WORK TO COMPLETE.
1 > Translate into Spanish the following sentence from the research summary on particle electrophoresis: "All these processes stem from the turn-induced dielectrophoretic force that deflects particles across the streamlines of electrokinetic flow."
2 > Retype without alteration the portion of the research summary on particle electrophoresis that opens with the words containing "Intellectual merit: The" and closes with "separation of particles.".

EXCERPT TO READ.
The problem of particle electrophoresis in confined microchannels has practical significance in a variety of applications involving bounded electrokinetic flows, which range from traditional gel electrophoresis to those occurring in microfluidics-based lab-on-a-chip devices. To date, however, studies on particle electrophoresis have been limited to primarily theoretical or numerical analyses in straight microchannels of simple geometries. Very little work has been done on the particle electrophoretic motion in real microchannels which usually consist of one or multiple turns in order to fit them into the small footprint of, for example, a glass slide. Our goals in this proposal are to obtain a fundamental knowledge of particle electrophoresis in curved microchannels, and to explore the applications of microchannel turns as passive control elements of particle transport in microfluidic systems. We will understand and implement the continuous focusing, filtration, and separation of microparticles during their electrophoretic motions through curved microchannels. All these processes stem from the turn-induced dielectrophoretic force that deflects particles across the streamlines of electrokinetic flow. Three research thrusts will be carried out by a PhD student using a combined experimental, numerical, and theoretical method: 1) fundamental study of particle electrophoresis in single microchannel turns; 2) application study of particle focusing in serpentine microchannels; and 3) application study of particle separation in spiral microchannels.
Intellectual merit: The proposed fundamental study of particle electrophoresis within turns will fill the blank in the current knowledge of electrophoretic motion in real microchannels. The proposed electrodeless dielectrophoretic focusing of particles in serpentine microchannels eliminates the use of sheath flows and in-channel or on-chip electrical components, and thus substantially simplifies the fabrication and operation and reduces the probability of device fouling. The proposed electrodeless dielectrophoretic separation of particles in spiral microchannels can work in a rapid continuous manner without the need for external force fields or mechanical or electrical parts as the applied electric field generates the concurrent pumping, focusing and separation of particles.
Broader impacts: The acquired knowledge of particle electrophoresis within turns will essentially benefit every engineering application of this transport in microfluidic devices. The ability to continuously focus, filtrate and separate particles in curved microchannels as described here will stimulate the exploration and exploitation of inert microstructures (e.g., turns, ridges, and posts, etc.) as passive control elements in larger microfluidic systems. We envision direct near-term applications of the proposed electrodeless dielectrophoretic focusing approach in continuous bioparticle separation, high-throughput flow cytometry, and continuous filtration systems for a wide range of technological solutions in biology, medicine and industry.
Education: This proposed research will be intimately integrated into the undergraduate and graduate education at Clemson University and the high school outreach in South Carolina. Undergraduate and high school students will be actively involved in this research through various programs available in the department, university, and state, with an emphasis on the inclusion of women, underrepresented minority groups, and persons with disabilities. The results of this research will be disseminated through journal publications and professional conferences, and will also be posted on a self maintained website for open access to students, researchers and educators around the world.

SUPPLIED DATA.
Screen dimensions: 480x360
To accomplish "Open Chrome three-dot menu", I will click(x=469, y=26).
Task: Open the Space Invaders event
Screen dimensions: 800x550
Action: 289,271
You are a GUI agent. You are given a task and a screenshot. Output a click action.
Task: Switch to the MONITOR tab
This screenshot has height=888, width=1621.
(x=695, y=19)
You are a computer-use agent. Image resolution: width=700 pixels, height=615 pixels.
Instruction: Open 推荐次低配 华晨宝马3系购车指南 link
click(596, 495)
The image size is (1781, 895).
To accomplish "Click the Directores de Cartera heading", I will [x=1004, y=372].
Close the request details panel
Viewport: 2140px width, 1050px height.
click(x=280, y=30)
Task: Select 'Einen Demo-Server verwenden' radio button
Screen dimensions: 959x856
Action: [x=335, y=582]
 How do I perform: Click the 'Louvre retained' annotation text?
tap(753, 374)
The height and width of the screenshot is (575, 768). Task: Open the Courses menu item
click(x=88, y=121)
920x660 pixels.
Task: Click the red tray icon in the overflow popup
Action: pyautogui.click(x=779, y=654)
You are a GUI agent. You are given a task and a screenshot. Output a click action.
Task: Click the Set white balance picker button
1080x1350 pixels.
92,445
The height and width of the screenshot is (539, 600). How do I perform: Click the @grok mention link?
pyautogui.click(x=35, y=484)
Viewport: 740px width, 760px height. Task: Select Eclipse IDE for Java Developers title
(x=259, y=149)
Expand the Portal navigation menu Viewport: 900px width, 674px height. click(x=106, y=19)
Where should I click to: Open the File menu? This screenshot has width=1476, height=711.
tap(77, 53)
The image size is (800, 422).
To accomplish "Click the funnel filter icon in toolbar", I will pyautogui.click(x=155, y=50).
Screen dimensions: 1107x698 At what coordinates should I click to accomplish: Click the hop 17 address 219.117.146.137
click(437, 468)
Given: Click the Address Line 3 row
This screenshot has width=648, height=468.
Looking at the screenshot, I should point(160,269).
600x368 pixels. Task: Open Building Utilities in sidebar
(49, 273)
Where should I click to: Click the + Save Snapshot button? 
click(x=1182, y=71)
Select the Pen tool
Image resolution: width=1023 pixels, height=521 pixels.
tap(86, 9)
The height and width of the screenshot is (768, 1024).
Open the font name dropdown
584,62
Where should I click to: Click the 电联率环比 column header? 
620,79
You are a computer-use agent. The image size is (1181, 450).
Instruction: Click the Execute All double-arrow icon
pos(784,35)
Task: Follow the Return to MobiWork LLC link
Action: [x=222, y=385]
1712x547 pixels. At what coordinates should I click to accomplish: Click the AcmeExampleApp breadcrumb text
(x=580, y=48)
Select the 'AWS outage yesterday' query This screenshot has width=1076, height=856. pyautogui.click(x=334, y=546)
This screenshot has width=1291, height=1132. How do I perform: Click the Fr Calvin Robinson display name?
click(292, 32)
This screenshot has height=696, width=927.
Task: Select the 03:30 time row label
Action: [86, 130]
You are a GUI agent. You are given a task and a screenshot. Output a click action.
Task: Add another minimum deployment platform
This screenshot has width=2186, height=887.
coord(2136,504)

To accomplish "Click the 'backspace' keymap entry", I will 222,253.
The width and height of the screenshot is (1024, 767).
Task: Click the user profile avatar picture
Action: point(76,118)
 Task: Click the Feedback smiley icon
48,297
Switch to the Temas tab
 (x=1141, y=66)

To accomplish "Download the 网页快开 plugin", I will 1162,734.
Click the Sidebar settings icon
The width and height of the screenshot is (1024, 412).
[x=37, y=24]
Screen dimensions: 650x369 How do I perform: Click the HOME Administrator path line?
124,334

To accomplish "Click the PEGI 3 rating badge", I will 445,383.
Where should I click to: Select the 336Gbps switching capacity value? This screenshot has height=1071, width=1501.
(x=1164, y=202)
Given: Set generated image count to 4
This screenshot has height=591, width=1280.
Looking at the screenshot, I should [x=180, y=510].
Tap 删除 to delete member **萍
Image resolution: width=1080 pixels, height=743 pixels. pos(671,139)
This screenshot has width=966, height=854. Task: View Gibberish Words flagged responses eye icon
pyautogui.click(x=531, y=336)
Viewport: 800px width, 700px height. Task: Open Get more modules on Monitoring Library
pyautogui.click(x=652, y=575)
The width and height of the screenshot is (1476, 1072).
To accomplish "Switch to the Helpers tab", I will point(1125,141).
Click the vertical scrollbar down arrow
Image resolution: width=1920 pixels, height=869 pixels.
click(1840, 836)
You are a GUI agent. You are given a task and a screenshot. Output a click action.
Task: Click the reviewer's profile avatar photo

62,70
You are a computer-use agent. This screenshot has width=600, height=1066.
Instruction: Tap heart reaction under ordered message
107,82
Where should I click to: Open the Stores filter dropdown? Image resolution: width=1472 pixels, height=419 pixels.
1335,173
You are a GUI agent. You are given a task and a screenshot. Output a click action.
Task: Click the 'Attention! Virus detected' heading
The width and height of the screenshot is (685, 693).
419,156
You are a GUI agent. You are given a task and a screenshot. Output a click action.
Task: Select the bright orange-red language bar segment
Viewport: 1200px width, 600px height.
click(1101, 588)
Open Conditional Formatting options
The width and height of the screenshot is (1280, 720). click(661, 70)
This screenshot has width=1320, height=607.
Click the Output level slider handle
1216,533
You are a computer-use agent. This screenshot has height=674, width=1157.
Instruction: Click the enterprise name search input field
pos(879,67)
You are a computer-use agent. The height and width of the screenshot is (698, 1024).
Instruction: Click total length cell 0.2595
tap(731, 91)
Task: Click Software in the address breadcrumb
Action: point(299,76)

EXPECTED RESULTS.
1 > Todos estos procesos se derivan de la fuerza dielectroforética inducida por las curvas, que desvía las partículas a través de las líneas de corriente del flujo electrocinético.

2 >
Intellectual merit: The proposed fundamental study of particle electrophoresis within turns will fill the blank in the current knowledge of electrophoretic motion in real microchannels. The proposed electrodeless dielectrophoretic focusing of particles in serpentine microchannels eliminates the use of sheath flows and in-channel or on-chip electrical components, and thus substantially simplifies the fabrication and operation and reduces the probability of device fouling. The proposed electrodeless dielectrophoretic separation of particles in spiral microchannels can work in a rapid continuous manner without the need for external force fields or mechanical or electrical parts as the applied electric field generates the concurrent pumping, focusing and separation of particles.